# SOURCE MATERIAL
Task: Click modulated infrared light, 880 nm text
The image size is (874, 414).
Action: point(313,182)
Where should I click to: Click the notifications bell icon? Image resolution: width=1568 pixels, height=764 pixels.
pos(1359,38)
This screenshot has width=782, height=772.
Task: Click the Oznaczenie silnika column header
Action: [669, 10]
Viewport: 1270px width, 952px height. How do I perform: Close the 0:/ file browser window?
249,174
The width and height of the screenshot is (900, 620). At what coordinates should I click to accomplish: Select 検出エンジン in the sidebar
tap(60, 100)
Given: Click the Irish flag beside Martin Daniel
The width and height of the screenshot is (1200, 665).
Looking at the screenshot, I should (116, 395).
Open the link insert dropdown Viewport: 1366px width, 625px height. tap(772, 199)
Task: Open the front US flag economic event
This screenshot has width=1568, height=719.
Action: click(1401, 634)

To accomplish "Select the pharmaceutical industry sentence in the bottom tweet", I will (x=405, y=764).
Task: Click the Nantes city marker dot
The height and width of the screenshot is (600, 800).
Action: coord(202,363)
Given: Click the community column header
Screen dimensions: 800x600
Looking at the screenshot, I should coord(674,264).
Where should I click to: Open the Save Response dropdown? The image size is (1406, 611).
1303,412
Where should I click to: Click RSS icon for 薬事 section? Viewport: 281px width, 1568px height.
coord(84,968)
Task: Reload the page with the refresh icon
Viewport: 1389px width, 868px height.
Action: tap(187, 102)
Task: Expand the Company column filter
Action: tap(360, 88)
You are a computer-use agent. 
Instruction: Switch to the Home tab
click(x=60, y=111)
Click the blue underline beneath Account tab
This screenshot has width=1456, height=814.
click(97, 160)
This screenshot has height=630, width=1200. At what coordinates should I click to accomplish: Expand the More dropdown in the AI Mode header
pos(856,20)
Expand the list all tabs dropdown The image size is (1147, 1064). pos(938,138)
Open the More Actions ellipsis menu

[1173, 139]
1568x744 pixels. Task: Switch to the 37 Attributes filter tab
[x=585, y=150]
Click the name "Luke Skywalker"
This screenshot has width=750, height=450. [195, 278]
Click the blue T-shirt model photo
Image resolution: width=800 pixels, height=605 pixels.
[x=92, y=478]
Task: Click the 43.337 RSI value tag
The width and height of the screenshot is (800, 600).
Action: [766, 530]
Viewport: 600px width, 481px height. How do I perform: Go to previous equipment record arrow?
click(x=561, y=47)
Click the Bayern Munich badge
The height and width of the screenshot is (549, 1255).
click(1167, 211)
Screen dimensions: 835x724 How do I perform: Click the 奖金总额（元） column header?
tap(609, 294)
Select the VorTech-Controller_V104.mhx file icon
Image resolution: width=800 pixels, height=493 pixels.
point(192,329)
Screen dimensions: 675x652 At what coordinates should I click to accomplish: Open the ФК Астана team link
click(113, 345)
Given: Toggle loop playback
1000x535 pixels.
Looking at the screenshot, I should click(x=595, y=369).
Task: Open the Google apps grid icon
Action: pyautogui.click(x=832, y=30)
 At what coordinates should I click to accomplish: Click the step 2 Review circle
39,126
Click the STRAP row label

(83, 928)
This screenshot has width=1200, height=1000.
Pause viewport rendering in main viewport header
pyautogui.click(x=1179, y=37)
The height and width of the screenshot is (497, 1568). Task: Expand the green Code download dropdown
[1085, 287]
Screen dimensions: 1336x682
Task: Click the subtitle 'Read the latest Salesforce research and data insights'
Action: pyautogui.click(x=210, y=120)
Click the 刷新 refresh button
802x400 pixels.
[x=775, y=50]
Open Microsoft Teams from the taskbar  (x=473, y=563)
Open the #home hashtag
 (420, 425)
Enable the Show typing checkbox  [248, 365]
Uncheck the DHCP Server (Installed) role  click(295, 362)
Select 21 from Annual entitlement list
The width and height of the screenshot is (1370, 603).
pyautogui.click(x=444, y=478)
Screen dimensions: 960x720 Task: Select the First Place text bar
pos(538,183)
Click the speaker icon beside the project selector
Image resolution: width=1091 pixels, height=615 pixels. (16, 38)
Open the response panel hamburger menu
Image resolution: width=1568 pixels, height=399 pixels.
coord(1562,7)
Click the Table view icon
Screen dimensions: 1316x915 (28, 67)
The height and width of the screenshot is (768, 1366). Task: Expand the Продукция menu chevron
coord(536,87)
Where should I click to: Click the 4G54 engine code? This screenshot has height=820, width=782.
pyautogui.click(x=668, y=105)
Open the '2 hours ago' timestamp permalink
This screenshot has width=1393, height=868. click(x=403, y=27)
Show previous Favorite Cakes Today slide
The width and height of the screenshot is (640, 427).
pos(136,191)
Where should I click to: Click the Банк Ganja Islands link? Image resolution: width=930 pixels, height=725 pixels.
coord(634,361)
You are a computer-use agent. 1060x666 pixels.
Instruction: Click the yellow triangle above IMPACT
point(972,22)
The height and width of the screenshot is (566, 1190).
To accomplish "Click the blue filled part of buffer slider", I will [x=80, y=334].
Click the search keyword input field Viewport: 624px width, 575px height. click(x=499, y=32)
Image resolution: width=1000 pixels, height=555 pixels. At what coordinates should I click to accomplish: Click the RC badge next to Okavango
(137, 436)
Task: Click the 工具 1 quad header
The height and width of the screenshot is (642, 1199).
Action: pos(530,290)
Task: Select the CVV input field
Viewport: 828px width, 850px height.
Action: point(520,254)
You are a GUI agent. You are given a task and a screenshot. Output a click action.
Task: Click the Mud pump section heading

# EXERCISE DETAILS
Where the line containing "You are a computer-use agent. 1060x666" appears in the records above, begin there and print every line through the last, exactly and with nothing else.

# EXPECTED ANSWER
You are a computer-use agent. 1060x666 pixels.
Instruction: Click the yellow triangle above IMPACT
point(972,22)
The height and width of the screenshot is (566, 1190).
To accomplish "Click the blue filled part of buffer slider", I will [x=80, y=334].
Click the search keyword input field Viewport: 624px width, 575px height. click(x=499, y=32)
Image resolution: width=1000 pixels, height=555 pixels. At what coordinates should I click to accomplish: Click the RC badge next to Okavango
(137, 436)
Task: Click the 工具 1 quad header
The height and width of the screenshot is (642, 1199).
Action: pos(530,290)
Task: Select the CVV input field
Viewport: 828px width, 850px height.
Action: point(520,254)
You are a GUI agent. You are given a task and a screenshot. Output a click action.
Task: Click the Mud pump section heading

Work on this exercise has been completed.